__Stored items__:
+++
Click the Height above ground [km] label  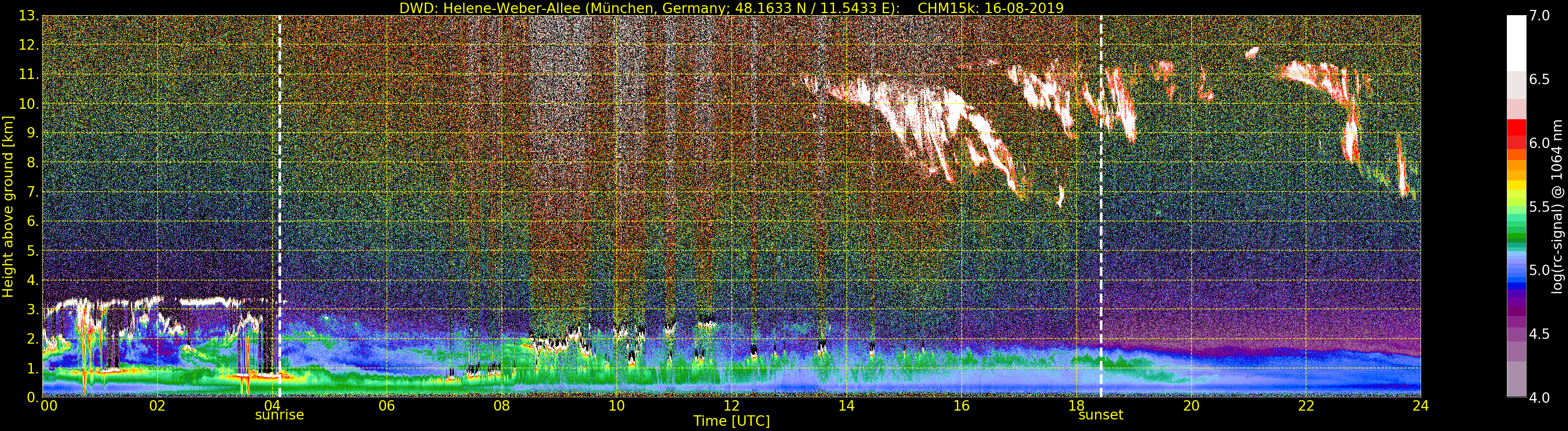pos(8,206)
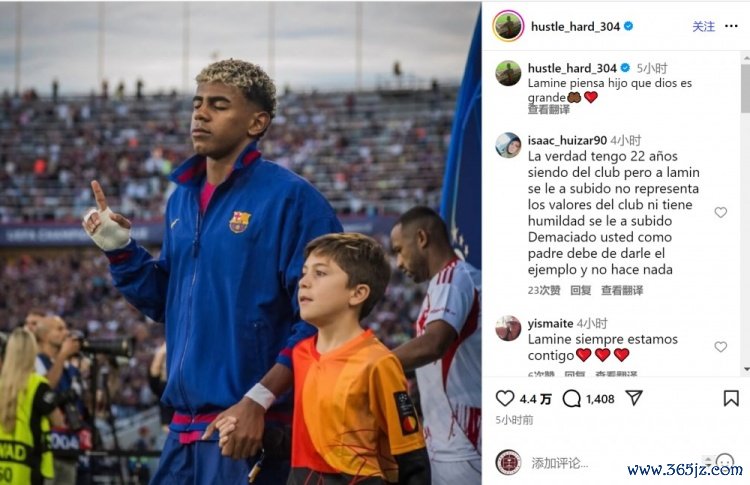Screen dimensions: 750x485
Task: Save the post with the bookmark icon
Action: (731, 398)
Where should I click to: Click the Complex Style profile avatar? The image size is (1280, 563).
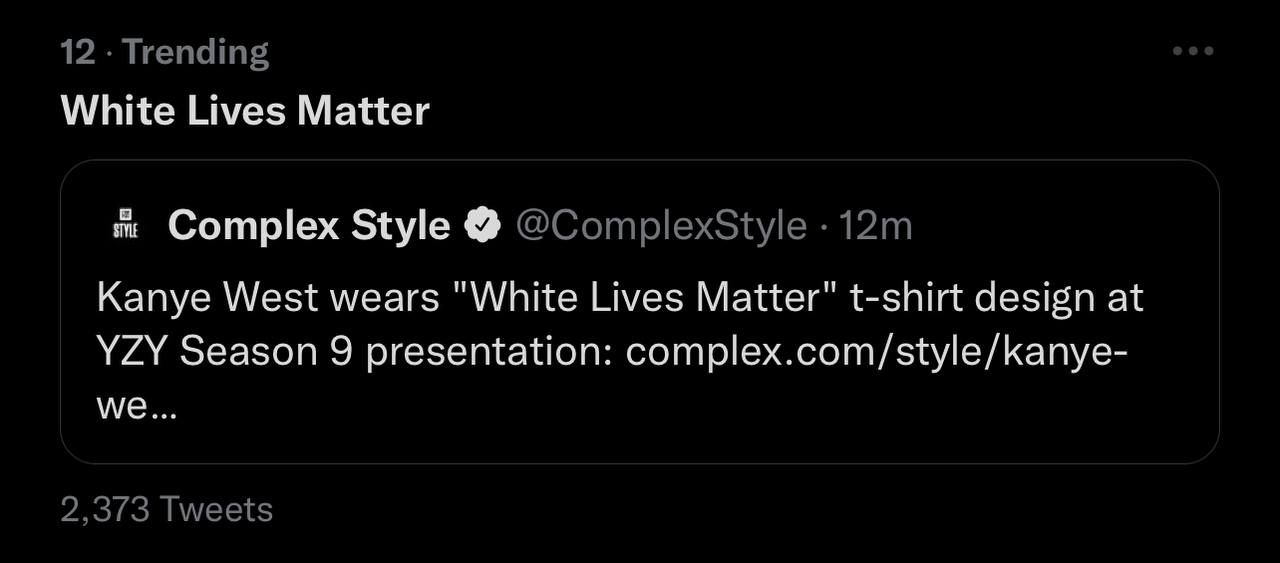[x=126, y=226]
+++
__Exercise directions__: The result should hold only the lines from the line with "Where should I" through the final line of the records above, copied exactly, with pictures left out.

__Written solution__:
Where should I click to: Click the Complex Style profile avatar? The image size is (1280, 563).
[x=126, y=226]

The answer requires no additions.